▸ **Do this**:
Copy out the records starting at the line containing "Screen dimensions: 773x430" and ending at the line containing "pos(829,114)", both ends included.

BEGIN

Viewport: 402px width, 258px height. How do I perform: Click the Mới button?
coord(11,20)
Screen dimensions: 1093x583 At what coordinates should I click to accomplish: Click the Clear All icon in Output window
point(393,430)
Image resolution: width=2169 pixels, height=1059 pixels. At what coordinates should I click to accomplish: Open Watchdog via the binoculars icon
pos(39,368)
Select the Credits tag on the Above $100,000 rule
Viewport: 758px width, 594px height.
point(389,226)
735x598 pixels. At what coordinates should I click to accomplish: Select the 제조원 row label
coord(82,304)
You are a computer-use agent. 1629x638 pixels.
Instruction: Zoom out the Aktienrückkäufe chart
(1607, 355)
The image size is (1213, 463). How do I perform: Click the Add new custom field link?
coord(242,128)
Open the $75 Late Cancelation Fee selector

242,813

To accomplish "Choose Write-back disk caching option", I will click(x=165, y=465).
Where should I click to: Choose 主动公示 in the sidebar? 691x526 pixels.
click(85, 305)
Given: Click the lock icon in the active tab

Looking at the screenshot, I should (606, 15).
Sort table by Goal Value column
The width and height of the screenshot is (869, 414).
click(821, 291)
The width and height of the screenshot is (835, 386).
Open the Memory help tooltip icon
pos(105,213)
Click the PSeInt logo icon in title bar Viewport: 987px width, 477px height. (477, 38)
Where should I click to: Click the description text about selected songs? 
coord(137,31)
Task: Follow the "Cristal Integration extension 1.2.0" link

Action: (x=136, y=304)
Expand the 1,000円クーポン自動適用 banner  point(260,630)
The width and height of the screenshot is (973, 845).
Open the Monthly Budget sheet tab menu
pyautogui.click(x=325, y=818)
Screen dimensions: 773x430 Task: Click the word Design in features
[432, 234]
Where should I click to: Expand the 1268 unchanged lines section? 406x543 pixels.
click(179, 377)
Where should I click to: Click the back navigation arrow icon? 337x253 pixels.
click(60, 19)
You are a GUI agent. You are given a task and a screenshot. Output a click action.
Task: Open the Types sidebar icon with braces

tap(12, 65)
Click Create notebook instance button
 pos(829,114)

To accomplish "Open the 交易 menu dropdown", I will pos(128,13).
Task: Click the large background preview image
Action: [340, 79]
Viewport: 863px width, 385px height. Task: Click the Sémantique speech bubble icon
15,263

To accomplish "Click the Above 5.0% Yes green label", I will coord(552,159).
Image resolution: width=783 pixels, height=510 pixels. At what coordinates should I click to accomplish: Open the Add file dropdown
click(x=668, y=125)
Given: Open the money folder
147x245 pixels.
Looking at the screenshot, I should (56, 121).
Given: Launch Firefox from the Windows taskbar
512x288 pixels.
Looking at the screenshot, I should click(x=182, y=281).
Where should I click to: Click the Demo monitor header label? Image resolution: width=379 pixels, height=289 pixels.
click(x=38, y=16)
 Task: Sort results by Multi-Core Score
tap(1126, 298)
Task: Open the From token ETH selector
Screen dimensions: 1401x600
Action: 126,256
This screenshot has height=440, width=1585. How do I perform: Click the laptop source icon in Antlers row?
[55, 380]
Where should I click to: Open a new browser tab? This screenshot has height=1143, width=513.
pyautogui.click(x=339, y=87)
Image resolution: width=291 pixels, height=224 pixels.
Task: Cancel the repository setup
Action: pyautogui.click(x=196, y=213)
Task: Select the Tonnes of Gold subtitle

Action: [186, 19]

END

▸ **Result**:
Screen dimensions: 773x430 Task: Click the word Design in features
[432, 234]
Where should I click to: Expand the 1268 unchanged lines section? 406x543 pixels.
click(179, 377)
Where should I click to: Click the back navigation arrow icon? 337x253 pixels.
click(60, 19)
You are a GUI agent. You are given a task and a screenshot. Output a click action.
Task: Open the Types sidebar icon with braces

tap(12, 65)
Click Create notebook instance button
 pos(829,114)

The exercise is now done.